BTW, current docs already show a way to get a uniform distribution across the entire range of representable doubles in [0, 1):

https://docs.python.org/3/library/random.html#recipes

[amrali-eg]

Here is my code showing the bias:

import numpy as np
from random import random

def significand(xs: np.float64):
    ss = np.abs(xs).view(np.uint64) & (2**52 - 1)
    return ss

bits = 8
counters = [0] * bits
lst = []
for x in range(100000):
    lst.append(random())

xs = np.array(lst, dtype='float64')
ss = significand(xs)
for x in range(100000):
    mantissa = int(ss[x])
    for j in range(bits):
        counters[j] += (mantissa >> j) & 1
for c in counters:
    print(c)

Here is a sample output

25143
37622
43724
47063
48531
49187
49664
49867

My explanation:
dividing even number by a power of 2, causing shift of mantissa bits to the left, leaving right 0's. So, I thought it is better to avoid even numbers, and only use odd numbers to prevent that behavior.

Sorry if I flooded this discussion.
Thanks for your time

[tim-one]

ss = np.abs(xs).view(np.uint64) & (2**52 - 1)

is extracting the last 52 bits of the raw double storage format. As before, there's no reason to expect that to be uniformly distributed. To the contrary, it "should be" highly skewed.

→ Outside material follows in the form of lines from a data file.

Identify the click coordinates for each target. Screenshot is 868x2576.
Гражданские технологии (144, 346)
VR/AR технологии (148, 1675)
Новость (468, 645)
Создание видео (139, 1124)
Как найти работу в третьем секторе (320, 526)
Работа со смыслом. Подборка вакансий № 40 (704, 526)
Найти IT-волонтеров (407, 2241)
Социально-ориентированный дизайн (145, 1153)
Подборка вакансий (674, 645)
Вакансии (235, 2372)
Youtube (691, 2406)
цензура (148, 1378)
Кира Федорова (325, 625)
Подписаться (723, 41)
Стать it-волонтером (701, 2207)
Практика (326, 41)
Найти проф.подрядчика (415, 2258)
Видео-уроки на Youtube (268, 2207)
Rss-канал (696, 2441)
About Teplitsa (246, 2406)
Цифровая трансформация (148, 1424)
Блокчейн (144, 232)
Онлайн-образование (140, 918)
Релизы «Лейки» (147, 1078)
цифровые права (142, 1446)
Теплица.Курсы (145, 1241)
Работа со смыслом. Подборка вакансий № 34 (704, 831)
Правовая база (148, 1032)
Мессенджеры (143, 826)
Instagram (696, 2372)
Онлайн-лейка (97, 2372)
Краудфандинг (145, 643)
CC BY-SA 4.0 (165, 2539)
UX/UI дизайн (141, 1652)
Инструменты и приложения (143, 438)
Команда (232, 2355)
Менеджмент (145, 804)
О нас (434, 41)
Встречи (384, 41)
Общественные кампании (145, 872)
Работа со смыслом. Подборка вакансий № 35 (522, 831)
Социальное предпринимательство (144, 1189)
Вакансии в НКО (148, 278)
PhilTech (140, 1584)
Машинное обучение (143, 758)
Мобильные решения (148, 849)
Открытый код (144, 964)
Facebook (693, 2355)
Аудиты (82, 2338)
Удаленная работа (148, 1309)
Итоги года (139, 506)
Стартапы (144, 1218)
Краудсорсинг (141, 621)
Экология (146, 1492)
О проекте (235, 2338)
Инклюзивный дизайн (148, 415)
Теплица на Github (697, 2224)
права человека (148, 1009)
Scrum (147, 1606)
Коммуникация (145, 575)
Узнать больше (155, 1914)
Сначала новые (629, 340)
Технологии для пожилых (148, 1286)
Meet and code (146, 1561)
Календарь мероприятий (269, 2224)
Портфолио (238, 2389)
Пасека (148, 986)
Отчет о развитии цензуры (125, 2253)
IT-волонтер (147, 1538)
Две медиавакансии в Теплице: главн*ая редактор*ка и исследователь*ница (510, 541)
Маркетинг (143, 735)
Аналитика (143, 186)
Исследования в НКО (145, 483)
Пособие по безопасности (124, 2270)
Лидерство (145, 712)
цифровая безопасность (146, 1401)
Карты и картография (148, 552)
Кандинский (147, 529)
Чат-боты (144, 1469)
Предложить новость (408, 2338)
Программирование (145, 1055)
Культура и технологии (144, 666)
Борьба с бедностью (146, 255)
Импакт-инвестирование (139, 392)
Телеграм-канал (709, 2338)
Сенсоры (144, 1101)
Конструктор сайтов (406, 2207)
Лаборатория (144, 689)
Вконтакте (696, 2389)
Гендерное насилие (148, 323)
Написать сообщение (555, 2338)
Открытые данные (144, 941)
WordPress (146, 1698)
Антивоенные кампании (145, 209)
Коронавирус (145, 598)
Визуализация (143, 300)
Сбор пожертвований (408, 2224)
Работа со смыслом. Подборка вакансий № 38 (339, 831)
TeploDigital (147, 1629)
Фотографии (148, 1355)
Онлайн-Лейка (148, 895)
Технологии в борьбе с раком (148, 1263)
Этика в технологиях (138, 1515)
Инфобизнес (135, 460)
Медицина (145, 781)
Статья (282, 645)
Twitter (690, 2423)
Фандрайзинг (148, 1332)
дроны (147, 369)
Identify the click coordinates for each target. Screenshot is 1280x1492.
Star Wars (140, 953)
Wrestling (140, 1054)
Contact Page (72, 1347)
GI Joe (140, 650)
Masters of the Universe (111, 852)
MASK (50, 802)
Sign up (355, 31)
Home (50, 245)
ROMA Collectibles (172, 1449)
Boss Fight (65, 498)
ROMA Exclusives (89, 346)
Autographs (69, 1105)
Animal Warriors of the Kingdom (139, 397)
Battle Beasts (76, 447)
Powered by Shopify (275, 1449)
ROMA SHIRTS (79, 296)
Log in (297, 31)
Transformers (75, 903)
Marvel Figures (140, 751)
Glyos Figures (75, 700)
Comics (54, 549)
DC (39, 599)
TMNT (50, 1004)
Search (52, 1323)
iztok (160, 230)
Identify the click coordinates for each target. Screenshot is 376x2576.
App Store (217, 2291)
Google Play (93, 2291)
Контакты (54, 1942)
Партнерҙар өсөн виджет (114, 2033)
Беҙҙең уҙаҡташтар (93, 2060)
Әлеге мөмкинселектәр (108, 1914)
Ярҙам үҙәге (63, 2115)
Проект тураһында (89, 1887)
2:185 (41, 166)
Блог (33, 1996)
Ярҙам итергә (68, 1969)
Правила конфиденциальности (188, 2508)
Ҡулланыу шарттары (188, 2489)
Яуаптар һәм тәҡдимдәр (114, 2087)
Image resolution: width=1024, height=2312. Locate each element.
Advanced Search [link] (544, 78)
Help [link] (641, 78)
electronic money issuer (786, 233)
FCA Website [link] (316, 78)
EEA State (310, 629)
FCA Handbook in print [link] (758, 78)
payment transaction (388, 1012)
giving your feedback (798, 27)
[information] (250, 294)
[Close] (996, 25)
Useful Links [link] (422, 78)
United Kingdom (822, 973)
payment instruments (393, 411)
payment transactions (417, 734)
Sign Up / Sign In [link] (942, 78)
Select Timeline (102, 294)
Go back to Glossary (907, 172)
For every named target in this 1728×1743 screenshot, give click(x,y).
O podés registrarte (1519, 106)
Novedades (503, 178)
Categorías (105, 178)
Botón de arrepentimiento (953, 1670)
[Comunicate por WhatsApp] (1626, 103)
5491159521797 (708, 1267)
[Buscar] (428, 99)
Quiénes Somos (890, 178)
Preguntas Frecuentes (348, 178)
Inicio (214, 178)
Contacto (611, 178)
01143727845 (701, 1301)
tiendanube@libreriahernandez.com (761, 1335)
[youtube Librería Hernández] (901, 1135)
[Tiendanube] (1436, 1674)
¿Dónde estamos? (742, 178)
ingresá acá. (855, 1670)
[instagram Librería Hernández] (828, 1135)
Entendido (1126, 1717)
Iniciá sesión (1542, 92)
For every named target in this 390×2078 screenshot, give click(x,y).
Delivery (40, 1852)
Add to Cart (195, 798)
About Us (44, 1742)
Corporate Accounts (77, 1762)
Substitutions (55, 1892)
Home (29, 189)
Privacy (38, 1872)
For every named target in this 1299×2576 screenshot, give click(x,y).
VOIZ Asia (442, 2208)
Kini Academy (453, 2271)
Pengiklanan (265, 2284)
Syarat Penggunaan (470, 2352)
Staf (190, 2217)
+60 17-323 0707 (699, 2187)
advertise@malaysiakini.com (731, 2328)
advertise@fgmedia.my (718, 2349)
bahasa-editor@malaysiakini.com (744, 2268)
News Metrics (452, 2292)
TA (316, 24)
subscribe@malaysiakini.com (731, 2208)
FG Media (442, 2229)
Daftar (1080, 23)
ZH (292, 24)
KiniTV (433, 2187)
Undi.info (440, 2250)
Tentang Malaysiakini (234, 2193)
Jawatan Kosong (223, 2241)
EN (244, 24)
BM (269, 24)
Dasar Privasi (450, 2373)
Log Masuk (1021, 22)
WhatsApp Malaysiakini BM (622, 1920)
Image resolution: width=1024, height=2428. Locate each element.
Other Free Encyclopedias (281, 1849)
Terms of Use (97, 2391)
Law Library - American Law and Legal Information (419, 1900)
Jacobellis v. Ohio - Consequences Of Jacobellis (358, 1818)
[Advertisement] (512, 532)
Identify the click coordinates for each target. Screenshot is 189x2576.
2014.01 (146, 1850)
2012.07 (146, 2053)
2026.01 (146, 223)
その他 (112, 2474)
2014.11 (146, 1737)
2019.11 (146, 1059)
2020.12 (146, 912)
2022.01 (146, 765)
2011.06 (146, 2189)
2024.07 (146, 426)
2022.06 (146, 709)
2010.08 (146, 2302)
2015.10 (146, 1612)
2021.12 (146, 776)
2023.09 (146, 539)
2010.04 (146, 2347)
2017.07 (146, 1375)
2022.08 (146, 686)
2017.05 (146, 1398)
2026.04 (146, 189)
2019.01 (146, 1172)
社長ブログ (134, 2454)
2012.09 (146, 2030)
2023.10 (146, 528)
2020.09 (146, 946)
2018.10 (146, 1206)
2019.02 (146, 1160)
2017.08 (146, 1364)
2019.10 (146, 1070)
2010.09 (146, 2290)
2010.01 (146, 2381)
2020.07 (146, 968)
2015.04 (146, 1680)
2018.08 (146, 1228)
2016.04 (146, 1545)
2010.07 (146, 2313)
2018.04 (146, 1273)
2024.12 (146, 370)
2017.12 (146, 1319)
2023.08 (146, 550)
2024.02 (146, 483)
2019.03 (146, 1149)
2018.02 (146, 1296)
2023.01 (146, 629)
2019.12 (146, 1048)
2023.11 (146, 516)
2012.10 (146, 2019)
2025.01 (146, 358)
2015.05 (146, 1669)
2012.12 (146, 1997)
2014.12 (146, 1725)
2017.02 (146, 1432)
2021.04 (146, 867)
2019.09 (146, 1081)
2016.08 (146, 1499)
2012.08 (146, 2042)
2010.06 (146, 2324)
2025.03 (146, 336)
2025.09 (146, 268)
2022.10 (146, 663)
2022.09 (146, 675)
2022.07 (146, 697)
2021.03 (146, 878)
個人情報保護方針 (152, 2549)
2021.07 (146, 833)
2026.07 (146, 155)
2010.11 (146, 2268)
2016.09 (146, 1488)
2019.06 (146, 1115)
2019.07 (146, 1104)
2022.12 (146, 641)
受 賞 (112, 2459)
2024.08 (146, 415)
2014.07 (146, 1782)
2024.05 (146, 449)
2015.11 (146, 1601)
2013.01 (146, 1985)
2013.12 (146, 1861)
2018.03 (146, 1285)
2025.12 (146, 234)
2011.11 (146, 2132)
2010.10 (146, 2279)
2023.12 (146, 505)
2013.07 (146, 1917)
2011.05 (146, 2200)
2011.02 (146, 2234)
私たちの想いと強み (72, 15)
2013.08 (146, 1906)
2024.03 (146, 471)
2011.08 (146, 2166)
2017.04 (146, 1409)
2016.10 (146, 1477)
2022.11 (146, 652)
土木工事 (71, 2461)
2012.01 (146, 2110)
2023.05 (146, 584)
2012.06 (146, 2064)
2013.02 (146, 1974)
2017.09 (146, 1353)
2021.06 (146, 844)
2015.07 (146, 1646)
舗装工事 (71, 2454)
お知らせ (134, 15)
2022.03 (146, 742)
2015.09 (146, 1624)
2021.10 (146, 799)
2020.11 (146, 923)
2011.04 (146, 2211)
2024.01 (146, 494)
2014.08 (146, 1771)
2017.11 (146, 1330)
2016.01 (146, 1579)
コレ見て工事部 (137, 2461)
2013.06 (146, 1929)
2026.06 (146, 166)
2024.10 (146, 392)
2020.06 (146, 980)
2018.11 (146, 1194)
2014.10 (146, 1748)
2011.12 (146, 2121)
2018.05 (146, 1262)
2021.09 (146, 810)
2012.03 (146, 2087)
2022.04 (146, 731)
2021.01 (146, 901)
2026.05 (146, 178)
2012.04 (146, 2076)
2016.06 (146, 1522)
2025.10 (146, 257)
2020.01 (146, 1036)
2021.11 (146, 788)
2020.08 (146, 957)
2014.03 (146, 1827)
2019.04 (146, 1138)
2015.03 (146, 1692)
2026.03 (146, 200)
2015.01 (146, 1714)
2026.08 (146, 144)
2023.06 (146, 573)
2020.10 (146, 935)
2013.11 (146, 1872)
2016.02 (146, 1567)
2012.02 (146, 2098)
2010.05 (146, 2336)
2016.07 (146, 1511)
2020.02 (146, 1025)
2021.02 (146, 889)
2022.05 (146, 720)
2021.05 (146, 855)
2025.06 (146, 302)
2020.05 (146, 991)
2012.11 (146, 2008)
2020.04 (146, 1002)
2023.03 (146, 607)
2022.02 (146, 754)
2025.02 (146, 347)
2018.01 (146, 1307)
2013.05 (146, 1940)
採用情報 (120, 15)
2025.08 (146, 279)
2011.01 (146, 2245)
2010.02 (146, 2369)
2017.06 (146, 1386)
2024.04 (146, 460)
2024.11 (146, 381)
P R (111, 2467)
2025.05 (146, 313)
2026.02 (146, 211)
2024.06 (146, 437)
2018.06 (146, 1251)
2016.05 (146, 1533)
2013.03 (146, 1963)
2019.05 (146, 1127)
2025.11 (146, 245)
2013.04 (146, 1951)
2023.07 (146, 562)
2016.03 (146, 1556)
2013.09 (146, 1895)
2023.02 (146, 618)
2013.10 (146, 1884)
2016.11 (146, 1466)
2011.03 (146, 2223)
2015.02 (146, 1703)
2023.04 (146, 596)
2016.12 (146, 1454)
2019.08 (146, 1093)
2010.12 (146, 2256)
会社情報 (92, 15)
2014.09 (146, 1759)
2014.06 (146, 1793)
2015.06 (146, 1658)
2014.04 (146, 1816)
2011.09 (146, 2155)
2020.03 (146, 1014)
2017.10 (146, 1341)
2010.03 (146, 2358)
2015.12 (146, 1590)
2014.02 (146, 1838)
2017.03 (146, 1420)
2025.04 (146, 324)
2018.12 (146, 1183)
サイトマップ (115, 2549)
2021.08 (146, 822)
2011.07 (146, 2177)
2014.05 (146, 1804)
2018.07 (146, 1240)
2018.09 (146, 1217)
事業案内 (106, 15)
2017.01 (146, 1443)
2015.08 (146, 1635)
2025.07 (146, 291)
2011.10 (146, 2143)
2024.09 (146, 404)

Let's look at the last byte instead, sticking to built-in Python functions:

    from random import random
    from collections import defaultdict
    counters = defaultdict(int)
    for x in range(1000000):
        r = random()
        string = r.hex() # e.g., '0x1.c000000000000p+3'
        i = string.index('p')
        lastbyte = string[i - 1]
        counters[lastbyte] += 1
    for byte, c in sorted(counters.items()):
        print(byte, c)

with highly skewed output:

0 187891
1 31447
2 62451
3 31247
4 93683
5 31066
6 62588
7 31030
8 125074
9 31042
a 62429
b 31676
c 93564
d 31127
e 62338
f 31347

[amrali-eg]

Finally :)

import random
from collections import defaultdict

def unbiased_random():
    return (random.getrandbits(53) | 1) / 9007199254740992.0

counters = defaultdict(int)
for x in range(1000000):
    #r = random.random()
    r = unbiased_random()
    string = r.hex() # e.g., '0x1.c000000000000p+3'
    i = string.index('p')
    lastbyte = string[i - 1]
    counters[lastbyte] += 1
for byte, c in sorted(counters.items()):
    print(byte, c)

A nice uniform distribution:

0 62907
1 62211
2 62538
3 62681
4 62223
5 62398
6 62230
7 62183
8 62914
9 62635
a 62780
b 62323
c 62133
d 62253
e 62846
f 62745

[github-actions]

This PR is stale because it has been open for 30 days with no activity. If the CLA is not signed within 14 days, it will be closed. See also https://devguide.python.org/pullrequest/#licensing

[sweeneyde]

On one hand, this changes the expected value of random() from 1/2 - 2**-54 to 1/2 exactly:

from statistics import mean
>>> mean(x/4 for x in range(4)) # 3/8
0.375
>>> mean(x/8 for x in range(8)) # 7/16
0.4375
>>> mean(x/2**26 for x in range(2**26)) # (2**26-1)/2**27
0.4999999925494194
>>> mean((x|1)/4 for x in range(4))
0.5
>>> mean((x|1)/8 for x in range(8))
0.5
>>> mean((x|1)/2**26 for x in range(2**26))
0.5

# On my hypothetical superfast computer
>>>>>> mean(x/2**53 for x in range(2**53)) # (2**53-1)/2**54
0.49999999999999994
>>>>>> math.nextafter(0.5, 0.0)
0.49999999999999994
>>>>>> mean((x|1)/2**53 for x in range(2**53)) # (2**53-1)/2**54
0.5

On the other hand, it makes 0.0 impossible, which probably isn't ideal.

>>> (0 | 1) / 9007199254740992.0
1.1102230246251565e-16

Consistency across versions and implementations and the one less bit of entropy per float feel like more issues to me though, so my suggestion would be to leave the code as is. Anyone needing integer precision should use integer operations.

[tim-one]

I'm closing this, because there's really no chance it would be adopted. As mentioned before, we'd need extremely strong reason to change what random() returns across releases, and there's at best a weak "theoretical wish list" kind of benefit here, but also stronger drawbacks.

Note that while the mean would theoretically (although probably not measurably, in our lifetime) become 0.5, it would no longer be possible for random() to return 0.5. Or 0.25, 0.75, 0.125, or any other rational of the form I / 2**53 for I in range(0, 2**53, 2). It's not just 0.0 that would vanish from the possible outputs. Of course half the possible outputs would vanish regardless, but this systemically excludes the "simplest" outputs.